Azerbaijani human rights lawyer

Elton Rasim oglu Guliyev (Azerbaijani: Elton Rasim oğlu Quliyev; February 28, 1956, Aghdam, Azerbaijan SSR — December 16, 2015, Baku, Azerbaijan) was an Azerbaijani lawyer. From 1996 onward, he practiced law and defended the rights of many political prisoners and “prisoners of conscience”.

== Biography ==
Elton Rasim oglu Guliyev was born on February 28, 1956, in the city of Aghdam.

In 1962–63, he studied at secondary school No. 1 in Aghdam, and from 1963 to 1972 at secondary school No. 190 in Baku.

In 1972, he entered the law faculty of Azerbaijan State University named after S. Kirov and graduated in 1977.

From 1977, he was assigned to work in the internal affairs bodies.
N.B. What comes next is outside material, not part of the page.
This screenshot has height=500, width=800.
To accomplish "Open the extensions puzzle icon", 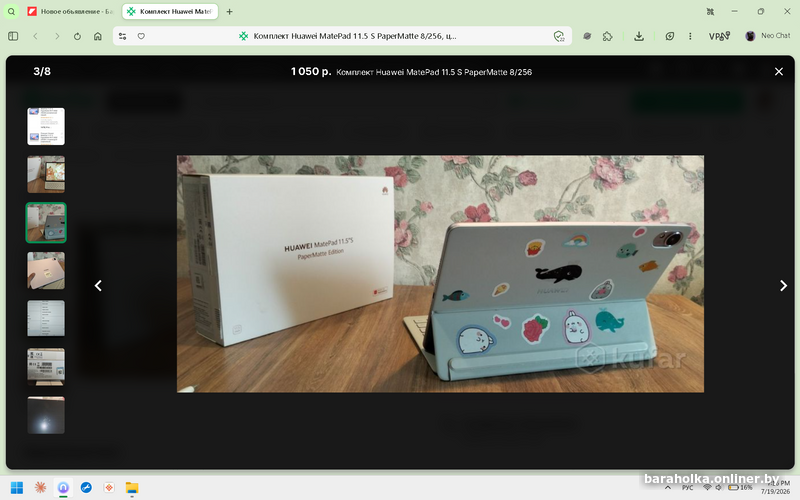I will point(607,36).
Between 1977 and 1991, he worked as an investigator, senior investigator, head of an investigative department, and deputy head of an investigative department in the Baku City Department of Internal Affairs and the Ministry of Internal Affairs of the Azerbaijan SSR.

In 1991, he voluntarily left the internal affairs bodies and continued working in his professional field.

From 1996 onward, he worked as a lawyer and was a member of the Azerbaijan Bar Association.

Elton Guliyev defended the rights of a number of political prisoners, including former minister of defense Rahim Gaziyev; war veterans, including Akif Nagi, chairman of the Qarabağ Liberation Organization; the murdered journalist Elmar Huseynov, editor-in-chief of Monitor magazine; blogger Emin Milli; youth activist Nigar Yagublu; activists of the NIDA Civic Movement; journalist Seymur Hazi, a staff member of the newspaper Azadlıq; human rights defender Intigam Aliyev; investigative journalist Khadija Ismayil; as well as former minister of economic development Farhad Aliyev.

He died on December 16, 2015, after a prolonged illness. He was buried the same day at Yasamal cemetery.

He was married and had two children.